• [GIVEN INFORMATION]

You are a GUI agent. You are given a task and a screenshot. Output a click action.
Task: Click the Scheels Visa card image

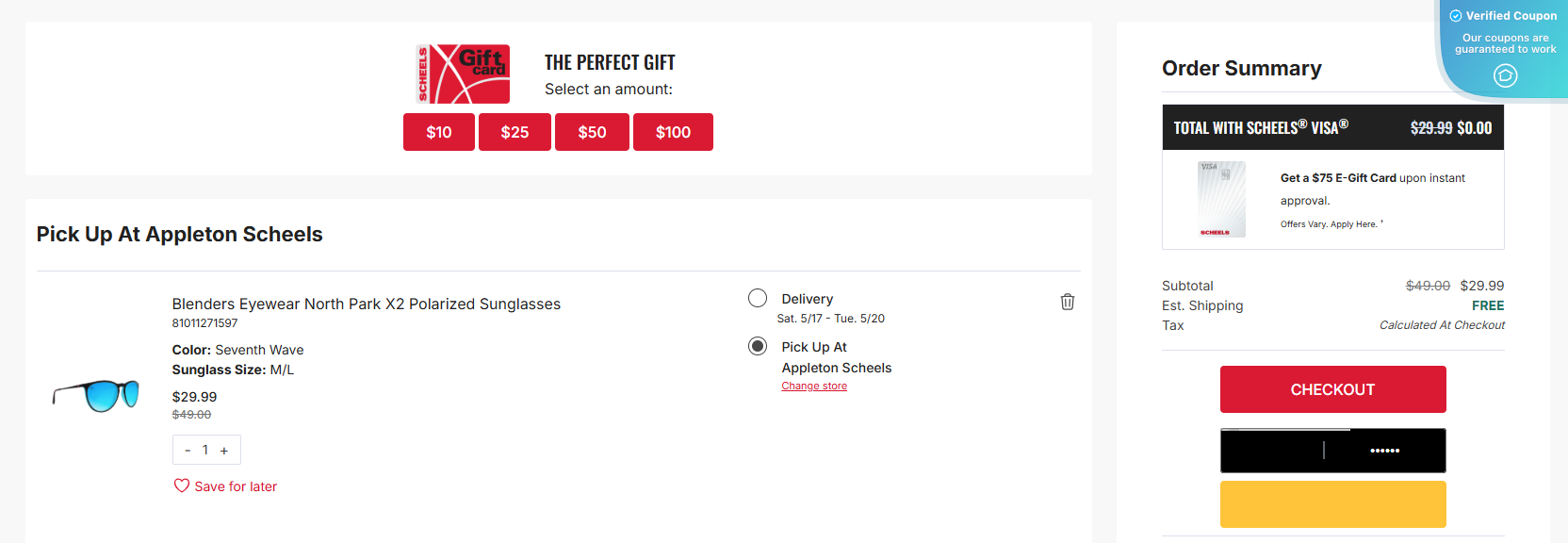1221,199
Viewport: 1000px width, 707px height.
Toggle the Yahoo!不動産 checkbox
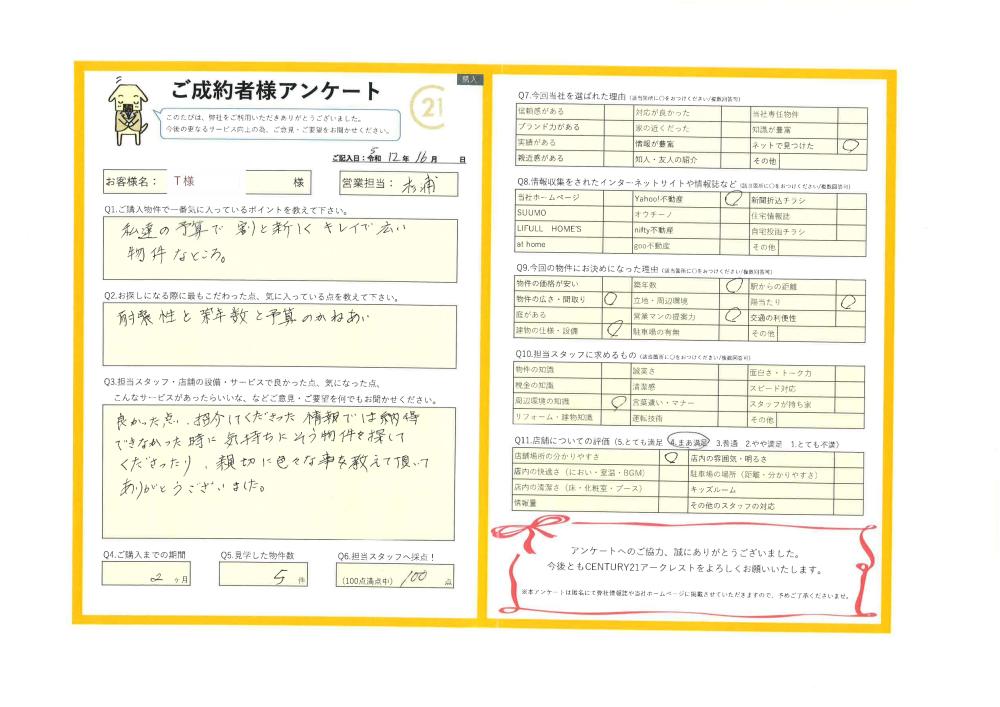tap(733, 199)
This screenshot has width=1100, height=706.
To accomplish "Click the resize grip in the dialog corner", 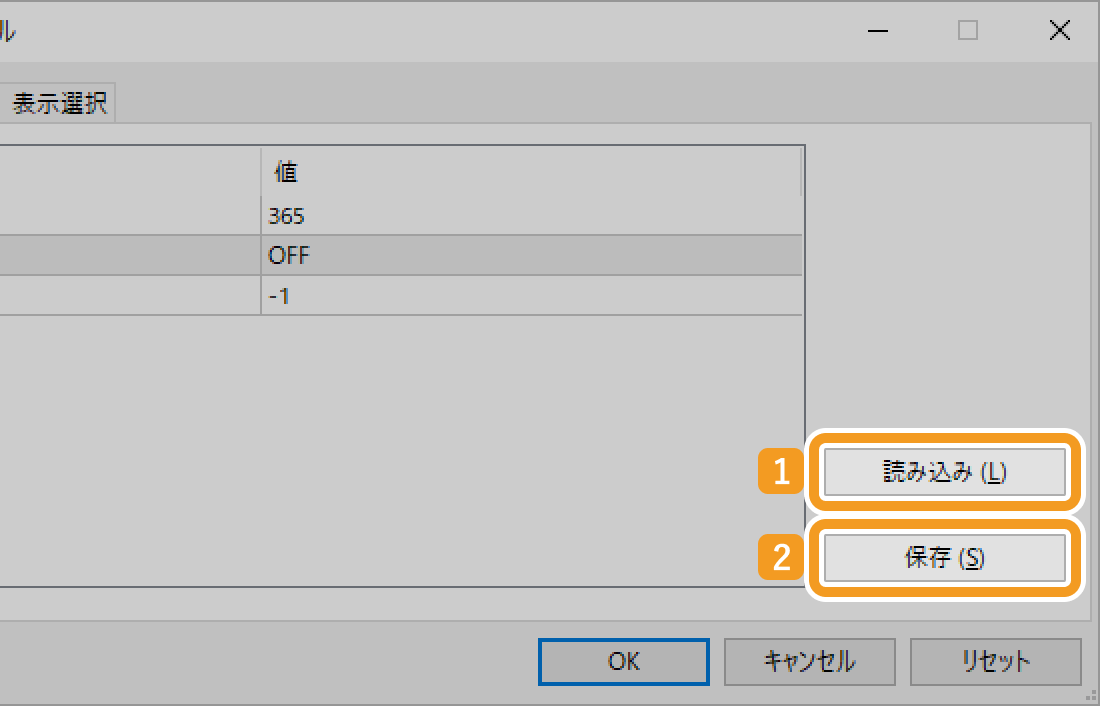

• [WHAT YOU WILL DO]
Lines holding the word "screenshot" in the entries above are the ones to pull out. Copy them all.

• [TASK RESPONSE]
You are a GUI agent. You are given a task and a screenshot. Output a click action.
This screenshot has width=1100, height=706.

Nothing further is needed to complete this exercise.